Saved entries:
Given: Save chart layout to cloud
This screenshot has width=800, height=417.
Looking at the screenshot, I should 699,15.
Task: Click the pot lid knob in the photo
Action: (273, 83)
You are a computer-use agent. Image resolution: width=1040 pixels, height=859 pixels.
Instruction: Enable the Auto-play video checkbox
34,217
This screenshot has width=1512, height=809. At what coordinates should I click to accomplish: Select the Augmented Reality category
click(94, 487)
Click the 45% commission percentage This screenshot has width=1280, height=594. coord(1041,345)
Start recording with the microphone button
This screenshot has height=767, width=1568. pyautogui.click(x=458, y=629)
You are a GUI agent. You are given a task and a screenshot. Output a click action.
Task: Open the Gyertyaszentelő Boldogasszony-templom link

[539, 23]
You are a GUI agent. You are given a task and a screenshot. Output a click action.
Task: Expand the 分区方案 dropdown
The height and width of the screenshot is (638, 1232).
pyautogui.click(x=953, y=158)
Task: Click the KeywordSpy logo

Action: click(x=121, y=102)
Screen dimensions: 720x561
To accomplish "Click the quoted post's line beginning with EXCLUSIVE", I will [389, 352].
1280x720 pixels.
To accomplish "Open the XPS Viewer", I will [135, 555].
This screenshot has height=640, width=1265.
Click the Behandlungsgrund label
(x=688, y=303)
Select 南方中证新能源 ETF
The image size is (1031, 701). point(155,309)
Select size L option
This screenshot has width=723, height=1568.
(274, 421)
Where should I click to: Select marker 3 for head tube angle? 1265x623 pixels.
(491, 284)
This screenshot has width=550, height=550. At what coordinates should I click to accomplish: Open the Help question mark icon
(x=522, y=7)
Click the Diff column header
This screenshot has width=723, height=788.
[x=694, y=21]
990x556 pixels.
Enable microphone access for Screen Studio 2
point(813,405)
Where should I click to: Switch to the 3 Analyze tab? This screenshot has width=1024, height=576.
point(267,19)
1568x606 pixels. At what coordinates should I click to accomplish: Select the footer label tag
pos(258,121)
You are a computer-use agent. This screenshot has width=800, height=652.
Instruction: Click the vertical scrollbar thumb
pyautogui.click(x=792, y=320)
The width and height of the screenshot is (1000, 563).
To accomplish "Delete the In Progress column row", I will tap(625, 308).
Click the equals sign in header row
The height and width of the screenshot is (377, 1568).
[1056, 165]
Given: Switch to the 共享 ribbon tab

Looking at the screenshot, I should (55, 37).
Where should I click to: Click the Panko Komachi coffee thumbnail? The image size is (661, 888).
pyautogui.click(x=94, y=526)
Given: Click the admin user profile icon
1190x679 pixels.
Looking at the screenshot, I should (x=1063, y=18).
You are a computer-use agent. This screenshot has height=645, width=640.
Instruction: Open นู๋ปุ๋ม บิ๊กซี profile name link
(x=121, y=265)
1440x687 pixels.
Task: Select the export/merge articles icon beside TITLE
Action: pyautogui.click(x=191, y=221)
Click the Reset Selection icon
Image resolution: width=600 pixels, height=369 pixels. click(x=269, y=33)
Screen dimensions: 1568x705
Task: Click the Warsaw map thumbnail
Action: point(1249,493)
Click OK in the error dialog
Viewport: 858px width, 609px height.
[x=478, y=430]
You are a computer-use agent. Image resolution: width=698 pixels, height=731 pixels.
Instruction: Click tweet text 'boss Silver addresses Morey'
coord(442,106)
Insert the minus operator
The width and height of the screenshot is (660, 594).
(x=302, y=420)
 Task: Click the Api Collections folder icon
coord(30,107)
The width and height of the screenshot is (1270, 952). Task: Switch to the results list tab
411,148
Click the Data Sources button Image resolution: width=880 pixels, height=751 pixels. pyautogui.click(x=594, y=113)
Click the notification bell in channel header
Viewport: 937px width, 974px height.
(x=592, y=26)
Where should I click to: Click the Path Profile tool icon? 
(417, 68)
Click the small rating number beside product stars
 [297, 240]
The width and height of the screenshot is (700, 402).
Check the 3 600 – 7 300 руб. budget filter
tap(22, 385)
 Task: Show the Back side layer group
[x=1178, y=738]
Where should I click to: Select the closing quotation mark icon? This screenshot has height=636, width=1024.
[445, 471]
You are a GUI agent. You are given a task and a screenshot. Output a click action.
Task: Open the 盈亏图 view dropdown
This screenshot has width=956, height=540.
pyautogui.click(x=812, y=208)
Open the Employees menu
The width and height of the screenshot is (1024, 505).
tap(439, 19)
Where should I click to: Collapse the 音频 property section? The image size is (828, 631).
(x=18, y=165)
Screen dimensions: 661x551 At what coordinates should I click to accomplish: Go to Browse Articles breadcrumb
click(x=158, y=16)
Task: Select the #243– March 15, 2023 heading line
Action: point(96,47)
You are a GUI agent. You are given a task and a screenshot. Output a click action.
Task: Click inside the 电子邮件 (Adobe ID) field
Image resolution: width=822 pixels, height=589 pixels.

> Activity
The answer should contain every line of the data, unchanged.

> Answer space
Given: Save chart layout to cloud
This screenshot has width=800, height=417.
Looking at the screenshot, I should 699,15.
Task: Click the pot lid knob in the photo
Action: (273, 83)
You are a computer-use agent. Image resolution: width=1040 pixels, height=859 pixels.
Instruction: Enable the Auto-play video checkbox
34,217
This screenshot has width=1512, height=809. At what coordinates should I click to accomplish: Select the Augmented Reality category
click(94, 487)
Click the 45% commission percentage This screenshot has width=1280, height=594. coord(1041,345)
Start recording with the microphone button
This screenshot has height=767, width=1568. pyautogui.click(x=458, y=629)
You are a GUI agent. You are given a task and a screenshot. Output a click action.
Task: Open the Gyertyaszentelő Boldogasszony-templom link

[539, 23]
You are a GUI agent. You are given a task and a screenshot. Output a click action.
Task: Expand the 分区方案 dropdown
The height and width of the screenshot is (638, 1232).
pyautogui.click(x=953, y=158)
Task: Click the KeywordSpy logo

Action: click(x=121, y=102)
Screen dimensions: 720x561
To accomplish "Click the quoted post's line beginning with EXCLUSIVE", I will [389, 352].
1280x720 pixels.
To accomplish "Open the XPS Viewer", I will [135, 555].
This screenshot has height=640, width=1265.
Click the Behandlungsgrund label
(x=688, y=303)
Select 南方中证新能源 ETF
The image size is (1031, 701). point(155,309)
Select size L option
This screenshot has width=723, height=1568.
(274, 421)
Where should I click to: Select marker 3 for head tube angle? 1265x623 pixels.
(491, 284)
This screenshot has width=550, height=550. At what coordinates should I click to accomplish: Open the Help question mark icon
(x=522, y=7)
Click the Diff column header
This screenshot has width=723, height=788.
[x=694, y=21]
990x556 pixels.
Enable microphone access for Screen Studio 2
point(813,405)
Where should I click to: Switch to the 3 Analyze tab? This screenshot has width=1024, height=576.
point(267,19)
1568x606 pixels. At what coordinates should I click to accomplish: Select the footer label tag
pos(258,121)
You are a computer-use agent. This screenshot has width=800, height=652.
Instruction: Click the vertical scrollbar thumb
pyautogui.click(x=792, y=320)
The width and height of the screenshot is (1000, 563).
To accomplish "Delete the In Progress column row", I will tap(625, 308).
Click the equals sign in header row
The height and width of the screenshot is (377, 1568).
[1056, 165]
Given: Switch to the 共享 ribbon tab

Looking at the screenshot, I should (55, 37).
Where should I click to: Click the Panko Komachi coffee thumbnail? The image size is (661, 888).
pyautogui.click(x=94, y=526)
Given: Click the admin user profile icon
1190x679 pixels.
Looking at the screenshot, I should (x=1063, y=18).
You are a computer-use agent. This screenshot has height=645, width=640.
Instruction: Open นู๋ปุ๋ม บิ๊กซี profile name link
(x=121, y=265)
1440x687 pixels.
Task: Select the export/merge articles icon beside TITLE
Action: pyautogui.click(x=191, y=221)
Click the Reset Selection icon
Image resolution: width=600 pixels, height=369 pixels. click(x=269, y=33)
Screen dimensions: 1568x705
Task: Click the Warsaw map thumbnail
Action: point(1249,493)
Click OK in the error dialog
Viewport: 858px width, 609px height.
[x=478, y=430]
You are a computer-use agent. Image resolution: width=698 pixels, height=731 pixels.
Instruction: Click tweet text 'boss Silver addresses Morey'
coord(442,106)
Insert the minus operator
The width and height of the screenshot is (660, 594).
(x=302, y=420)
 Task: Click the Api Collections folder icon
coord(30,107)
The width and height of the screenshot is (1270, 952). Task: Switch to the results list tab
411,148
Click the Data Sources button Image resolution: width=880 pixels, height=751 pixels. pyautogui.click(x=594, y=113)
Click the notification bell in channel header
Viewport: 937px width, 974px height.
(x=592, y=26)
Where should I click to: Click the Path Profile tool icon? 
(417, 68)
Click the small rating number beside product stars
 [297, 240]
The width and height of the screenshot is (700, 402).
Check the 3 600 – 7 300 руб. budget filter
tap(22, 385)
 Task: Show the Back side layer group
[x=1178, y=738]
Where should I click to: Select the closing quotation mark icon? This screenshot has height=636, width=1024.
[445, 471]
You are a GUI agent. You are given a task and a screenshot. Output a click action.
Task: Open the 盈亏图 view dropdown
This screenshot has width=956, height=540.
pyautogui.click(x=812, y=208)
Open the Employees menu
The width and height of the screenshot is (1024, 505).
tap(439, 19)
Where should I click to: Collapse the 音频 property section? The image size is (828, 631).
(x=18, y=165)
Screen dimensions: 661x551 At what coordinates should I click to accomplish: Go to Browse Articles breadcrumb
click(x=158, y=16)
Task: Select the #243– March 15, 2023 heading line
Action: point(96,47)
You are a GUI agent. You are given a task and a screenshot. Output a click action.
Task: Click inside the 电子邮件 (Adobe ID) field
Image resolution: width=822 pixels, height=589 pixels.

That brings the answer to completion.